***** PROVIDED MATERIAL *****
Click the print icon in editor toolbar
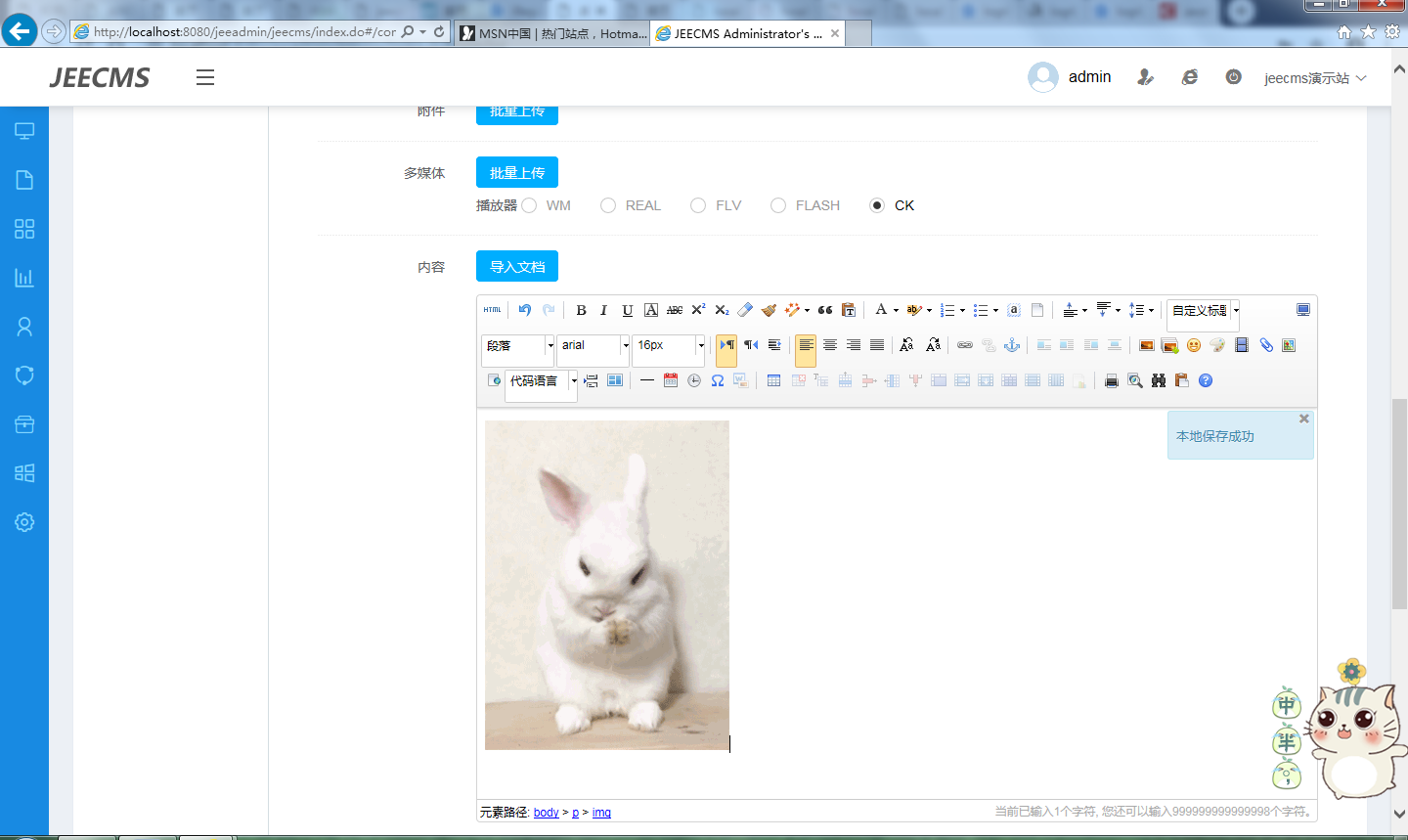This screenshot has height=840, width=1408. tap(1112, 380)
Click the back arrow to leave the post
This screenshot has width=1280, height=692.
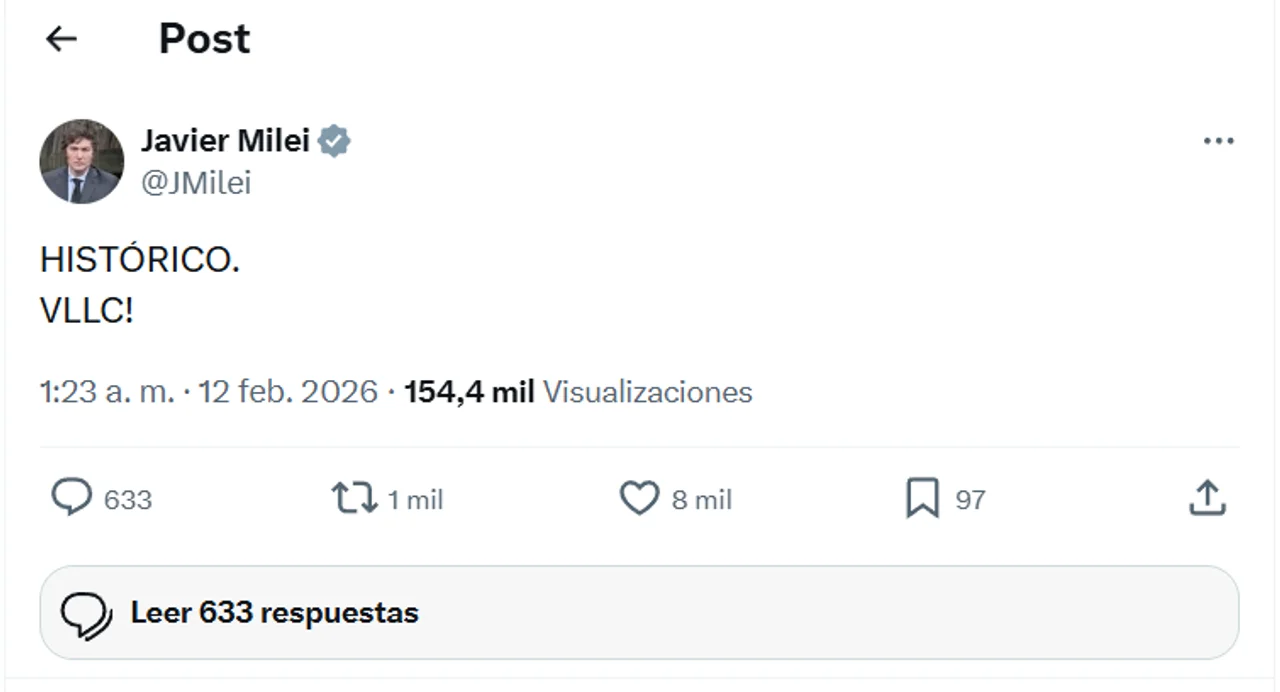(x=62, y=39)
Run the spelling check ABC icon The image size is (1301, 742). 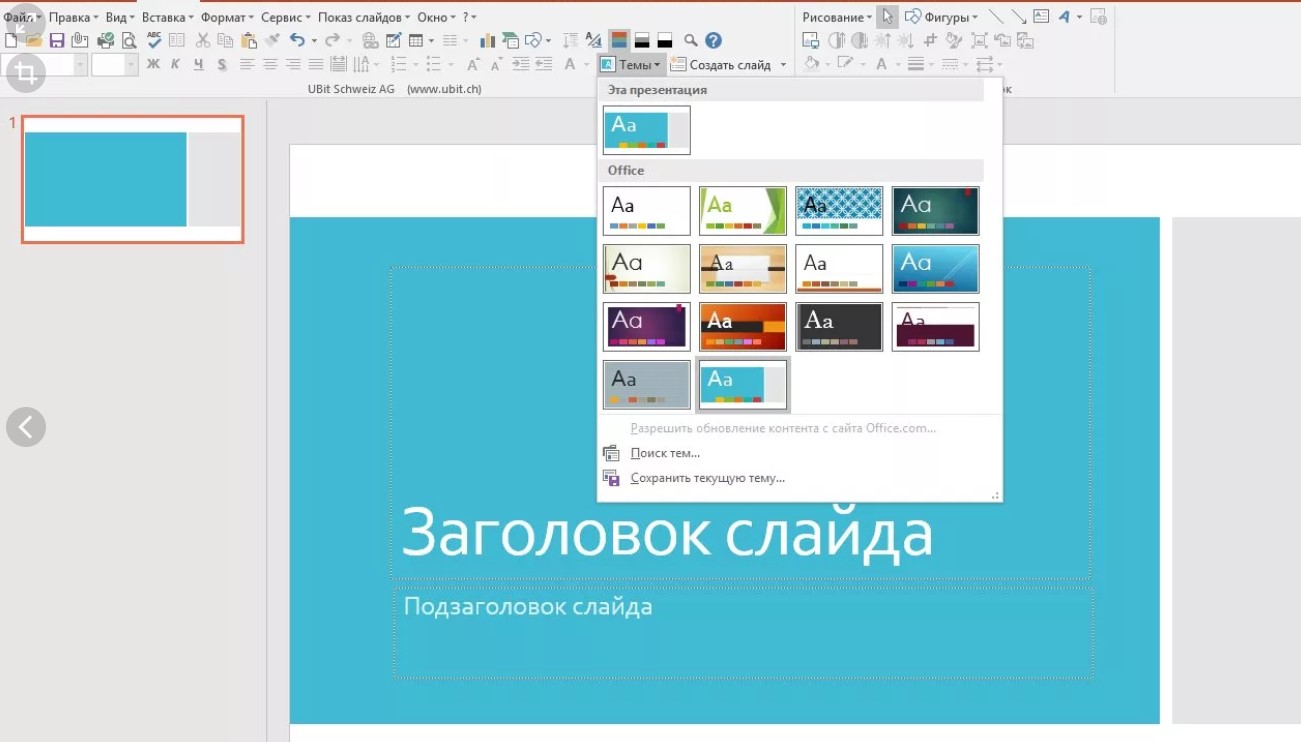(x=154, y=40)
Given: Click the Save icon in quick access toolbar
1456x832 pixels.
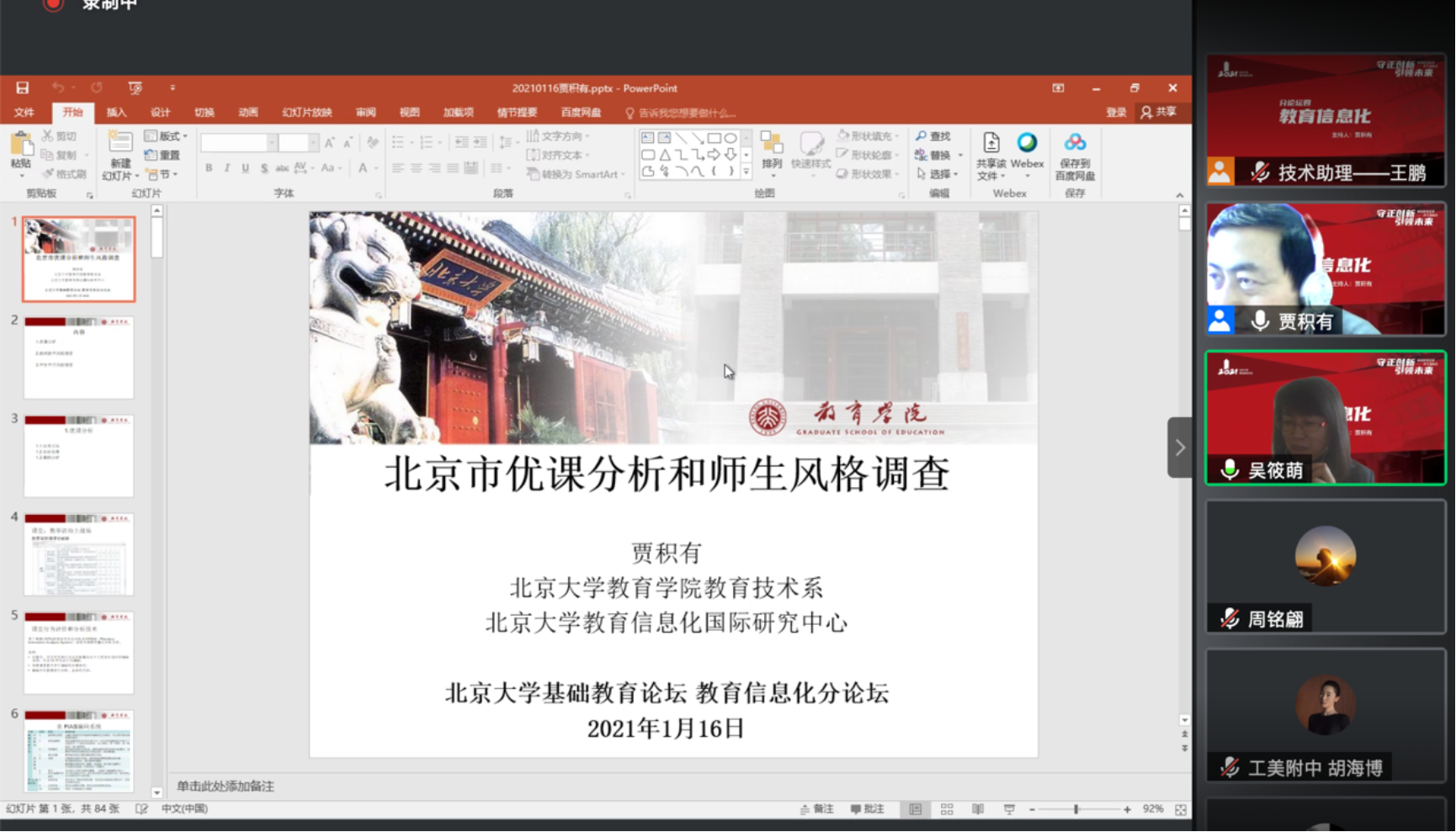Looking at the screenshot, I should click(23, 87).
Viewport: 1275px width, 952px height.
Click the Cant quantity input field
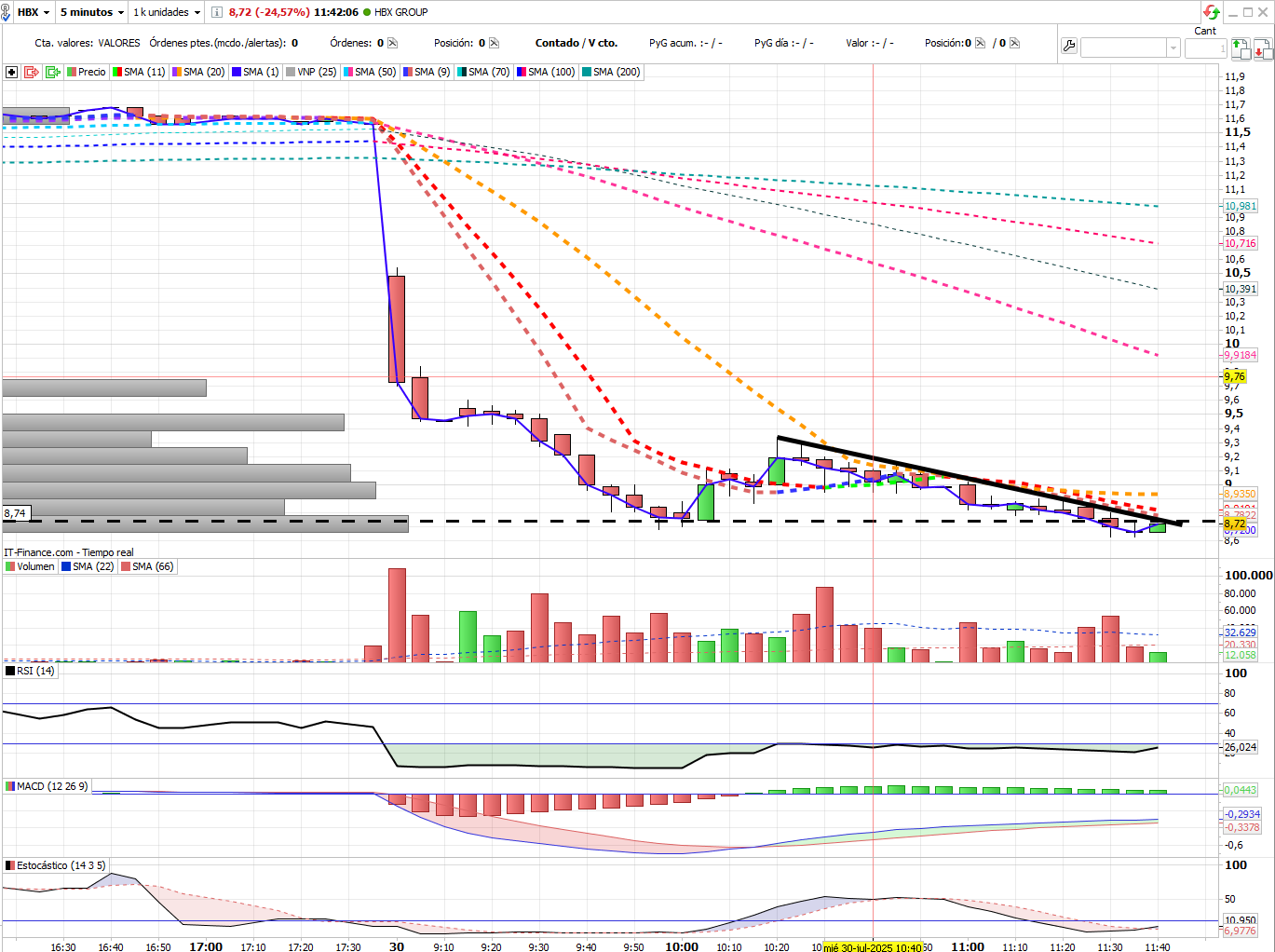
*****
▶ _THE TASK_: Starting from the line containing "Given: Click the", repeat each line exactly through the end of the entries, including the last, while leaving pictures out.

▶ _EXPECTED ANSWER_:
Given: Click the Save icon in quick access toolbar
1456x832 pixels.
Looking at the screenshot, I should click(23, 87).
Viewport: 1275px width, 952px height.
Click the Cant quantity input field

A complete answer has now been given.